Seguindo com as responsabilidades dos influenciadores, além dos aspectos cíveis e criminais, é importante destacar a existência de aspectos administrativos, como é o caso do Conar (Conselho Nacional de Autorregulamentação Publicitária), que já publicou um conjunto de regras específicas regulamentando as ativações de marketing de apostas no Brasil. Embora não tenha força de lei, o Conar estabelece diretrizes para a publicidade ética no Brasil. A promoção de jogos de azar por influenciadores deve seguir essas diretrizes, evitando, por exemplo, a publicidade direcionada a menores de idade ou a promessa de ganhos fáceis e seguros.

 

Possíveis mudanças com a aprovação dos projetos de lei

 

Atualmente, existem matérias e PLs em tramitação na Câmara dos Deputados e no Senado Federal que podem afetar a responsabilidade civil e criminal na publicidade de jogos de azar online, como o PLS nº 2234/2022, que visa regulamentar a exploração de jogos de azar no Brasil.  Sobre o referido PL, nesta quarta-feira (19) a Comissão de Constituição e Justiça (CCJ) do Senado aprovou a proposta que autoriza os jogos de azar no Brasil (bingo, jogo do bicho, cassino, bicho e permite apostas em corridas de cavalos). Com a obtenção de 14 votos a favor e 12 contrários, o projeto estabelece regras para a exploração e mecanismos de fiscalização e controle dos jogos. A medida cria a tributação das casas de apostas e de prêmios, além de uma série de direitos aos jogadores. Com a decisão, a matéria seguirá para votação em plenário.
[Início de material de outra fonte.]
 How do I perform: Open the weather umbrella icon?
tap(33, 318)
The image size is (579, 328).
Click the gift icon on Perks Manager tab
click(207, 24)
Como observado, não restam dúvidas de que a promoção de jogos de azar por influenciadores digitais representa um desserviço significativo à sociedade, contribuindo para problemas de vício e endividamento. É essencial que influenciadores, marcas e plataformas de redes sociais atuem de maneira ética e responsável, garantindo a conformidade com as leis e a proteção dos usuários e consumidores. A regulamentação específica é necessária para criar um ambiente publicitário mais seguro e transparente. Promover uma cultura de transparência e responsabilidade não só protege os consumidores, mas também fortalece a credibilidade dos influenciadores e a confiança do público nas redes sociais como um espaço seguro e informativo. A influência digital deve ser um farol de boas práticas, não um caminho para o vício e a ruína financeira.

*Esse texto não reflete, necessariamente, a opinião da Jovem Pan.